Adding the question appeared to be a top priority for the commerce secretary.
Less than two weeks after taking office in 2017, Mr. Ross tasked an aide with researching whether recent censuses had asked about citizenship (they had not) and whether noncitizens were included in population counts used for redistricting (they were).
That April, at the request of Mr. Trump’s chief strategist, Stephen K. Bannon, Mr. Ross talked about the census with Kris Kobach, at the time the Kansas secretary of state and a virulent opponent of immigration. In a subsequent email, Mr. Kobach told Mr. Ross that adding a citizenship question was essential to solve “the problem that aliens who do not actually ‘reside’ in the United States are still counted for congressional apportionment.”
Mr. Ross later said he did not act on Mr.

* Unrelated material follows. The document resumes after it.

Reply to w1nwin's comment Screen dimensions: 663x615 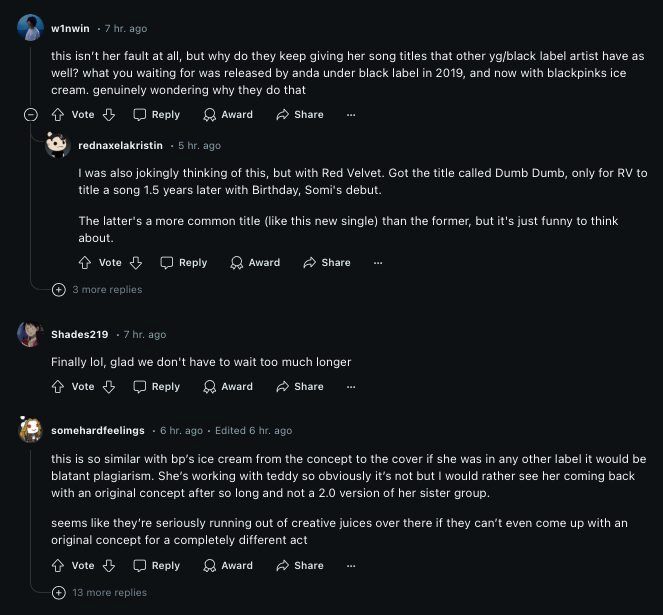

Kobach’s advice.
It was not until December that the Justice Department formally requested a citizenship question in a three-page request saying that adding the query was “critical” to getting precise enough data on noncitizens to enforce the Voting Rights Act.
In the months that followed, expert analysts there concluded that the question would deter at least 630,000 households with millions of residents from filling out the census form, and offered Mr. Ross alternatives that they said would produce much the same data. Both public comments on the proposal and the response from businesses and experts were almost uniformly opposed to adding the question.
Mr. Ross, however, was undeterred, and the Commerce Department later said that his wooing of the Justice Department was not evidence of skulduggery, but a civics-book example of how policy is made.
“Executive branch officials discussing important issues prior to formulating policy is evidence of good government,” a spokesman, Kevin Manning, said in a statement. “Executive branch officials worked together to ensure that Secretary Ross received all of the information necessary to make an informed decision.”